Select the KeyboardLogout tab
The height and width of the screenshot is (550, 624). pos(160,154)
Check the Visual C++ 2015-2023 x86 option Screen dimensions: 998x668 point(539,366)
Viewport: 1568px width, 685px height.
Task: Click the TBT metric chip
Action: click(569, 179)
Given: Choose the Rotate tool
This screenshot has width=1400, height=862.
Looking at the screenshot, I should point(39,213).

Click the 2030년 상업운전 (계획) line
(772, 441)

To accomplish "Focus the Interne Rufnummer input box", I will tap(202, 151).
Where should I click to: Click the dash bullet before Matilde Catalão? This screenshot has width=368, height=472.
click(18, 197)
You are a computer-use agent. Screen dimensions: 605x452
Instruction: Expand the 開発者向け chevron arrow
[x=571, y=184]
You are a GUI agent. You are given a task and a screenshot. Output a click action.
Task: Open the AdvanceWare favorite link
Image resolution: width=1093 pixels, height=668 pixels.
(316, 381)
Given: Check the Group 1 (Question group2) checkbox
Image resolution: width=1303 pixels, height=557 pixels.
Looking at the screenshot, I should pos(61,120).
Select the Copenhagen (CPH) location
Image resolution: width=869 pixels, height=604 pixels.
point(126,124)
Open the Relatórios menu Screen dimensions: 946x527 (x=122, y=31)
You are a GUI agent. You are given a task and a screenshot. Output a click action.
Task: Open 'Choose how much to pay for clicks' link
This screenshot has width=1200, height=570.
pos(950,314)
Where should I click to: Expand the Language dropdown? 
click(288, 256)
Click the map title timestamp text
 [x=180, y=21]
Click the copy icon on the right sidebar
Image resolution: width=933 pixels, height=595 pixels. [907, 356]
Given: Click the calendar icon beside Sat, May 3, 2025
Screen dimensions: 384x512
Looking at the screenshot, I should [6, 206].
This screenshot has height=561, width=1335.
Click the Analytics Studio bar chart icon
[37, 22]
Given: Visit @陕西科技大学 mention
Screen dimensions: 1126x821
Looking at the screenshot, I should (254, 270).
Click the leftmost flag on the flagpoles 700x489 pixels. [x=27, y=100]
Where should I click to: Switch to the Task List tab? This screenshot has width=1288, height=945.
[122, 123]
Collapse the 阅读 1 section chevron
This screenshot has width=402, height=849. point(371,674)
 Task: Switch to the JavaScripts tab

━━━

_Instructions to follow_
Repeat the material exactly. Begin with its first line and end with the line that has "Given: Choose the Rotate tool".

_Exercise answer_
Select the KeyboardLogout tab
The height and width of the screenshot is (550, 624). pos(160,154)
Check the Visual C++ 2015-2023 x86 option Screen dimensions: 998x668 point(539,366)
Viewport: 1568px width, 685px height.
Task: Click the TBT metric chip
Action: click(569, 179)
Given: Choose the Rotate tool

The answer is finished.